> _ABOUT THIS EXERCISE_: Copy the records word for word, from the line containing "Find the location of a" through the end of the records, with both ends included. Leave the pictures out.

> _GIVEN RECORDS_:
------------------------------------------------------------
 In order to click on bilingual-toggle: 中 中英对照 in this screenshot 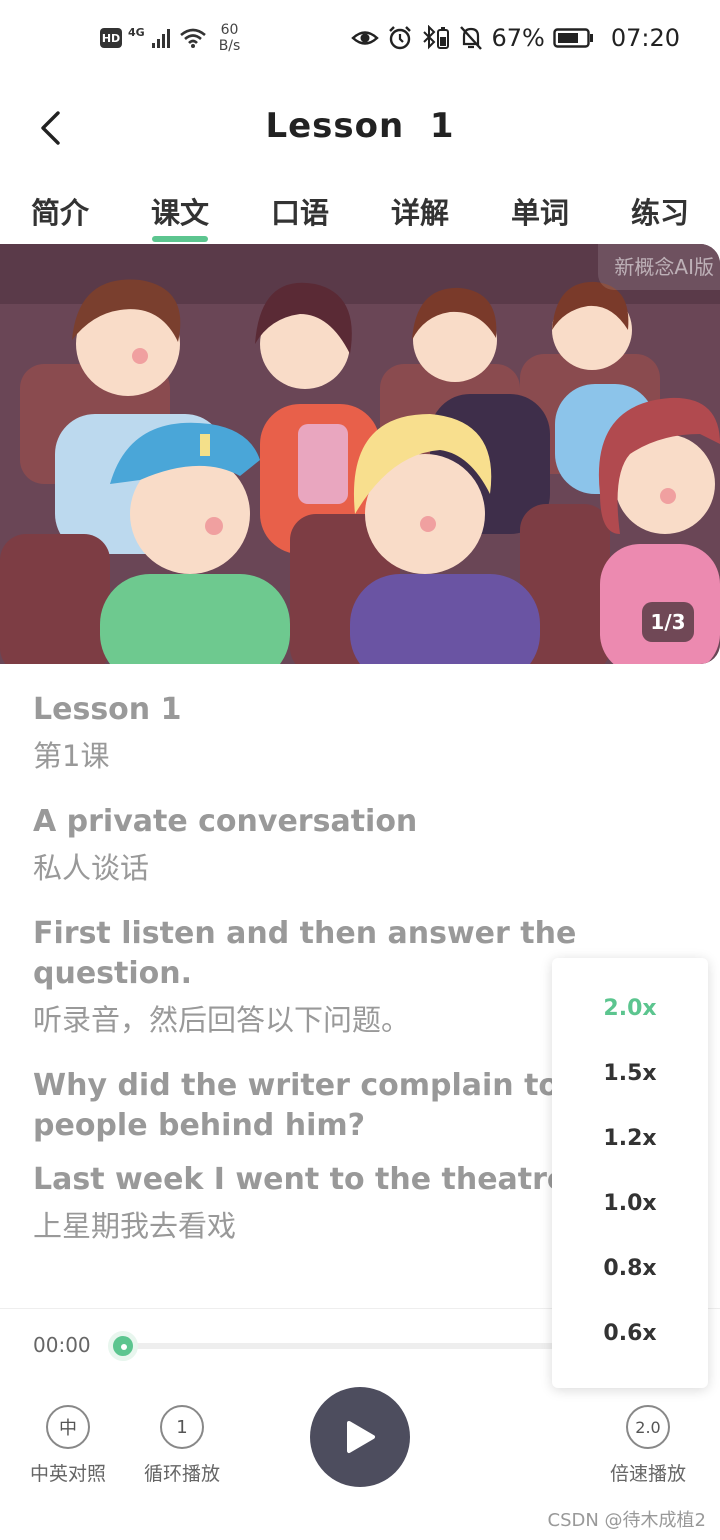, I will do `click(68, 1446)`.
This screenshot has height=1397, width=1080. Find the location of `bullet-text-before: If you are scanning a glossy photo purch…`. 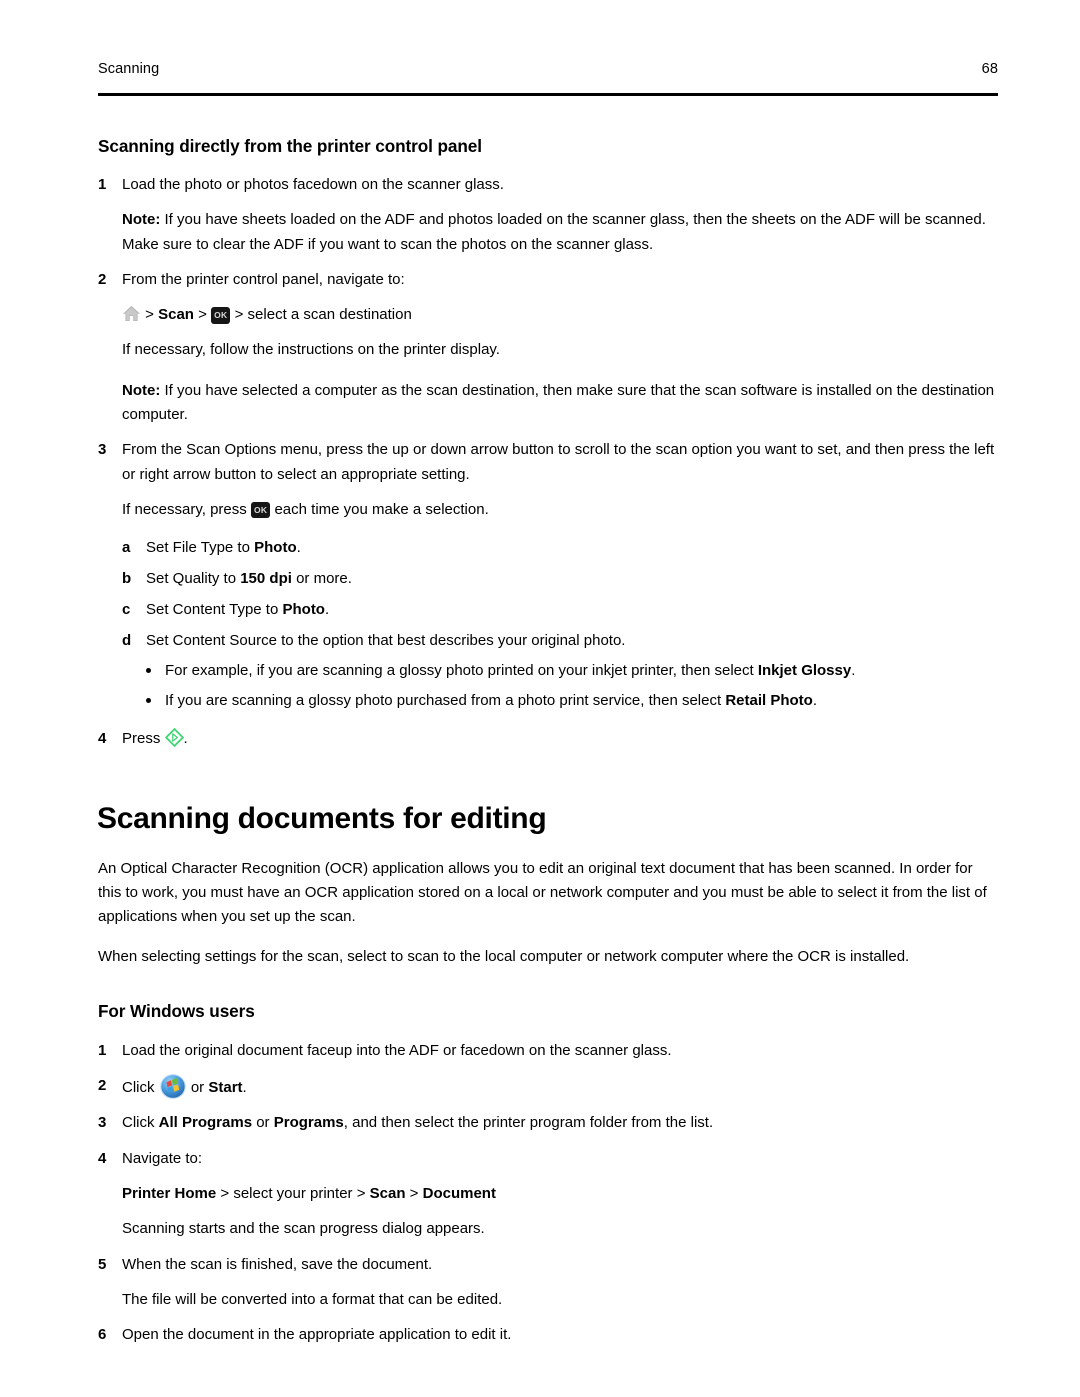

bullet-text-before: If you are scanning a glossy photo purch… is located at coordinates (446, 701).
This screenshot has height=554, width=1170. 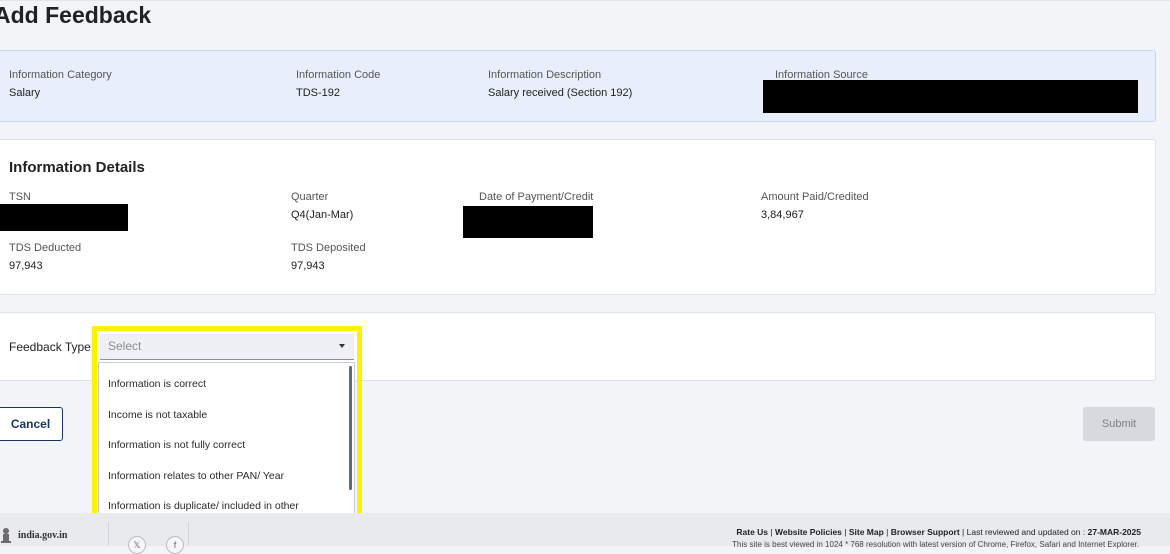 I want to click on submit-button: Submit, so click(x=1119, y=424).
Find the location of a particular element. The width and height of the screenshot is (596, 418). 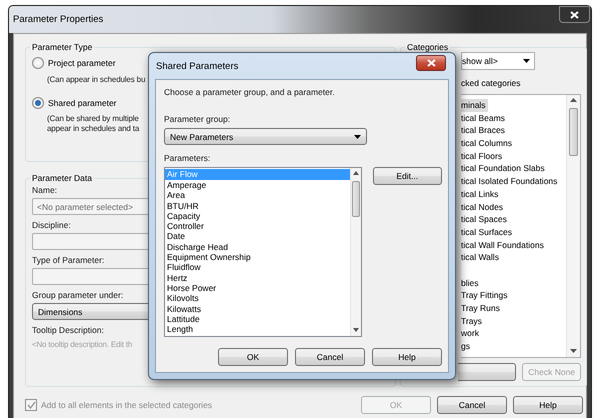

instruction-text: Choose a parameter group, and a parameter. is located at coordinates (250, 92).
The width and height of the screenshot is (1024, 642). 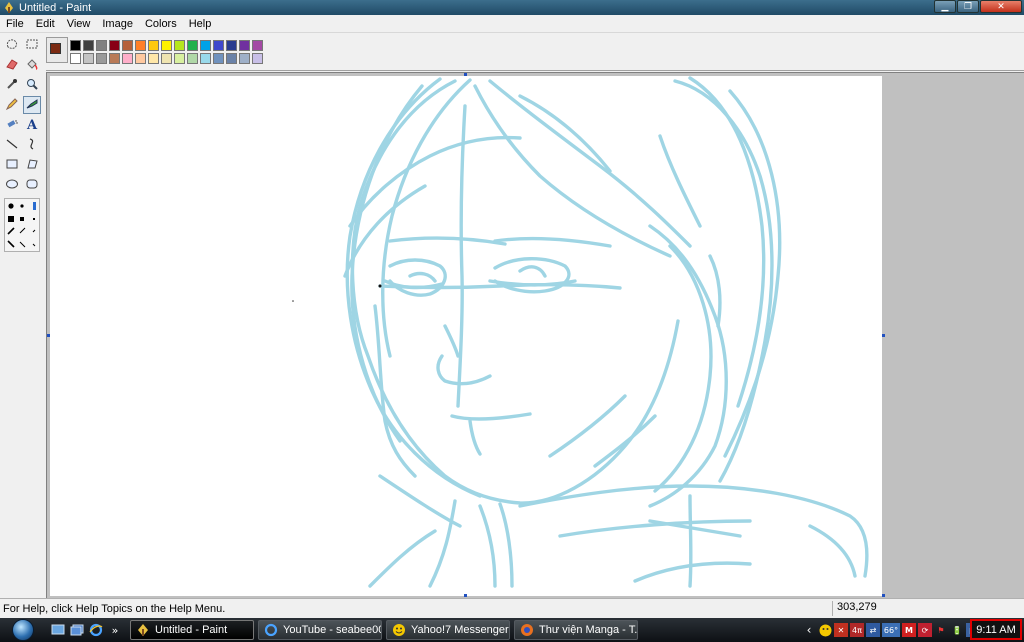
------------------------------------------------------------
> _TASK SOLUTION_:
Find the location of a particular element. The width and height of the screenshot is (596, 418). 

instruction-text: Choose a parameter group, and a parameter. is located at coordinates (250, 92).
The width and height of the screenshot is (1024, 642). 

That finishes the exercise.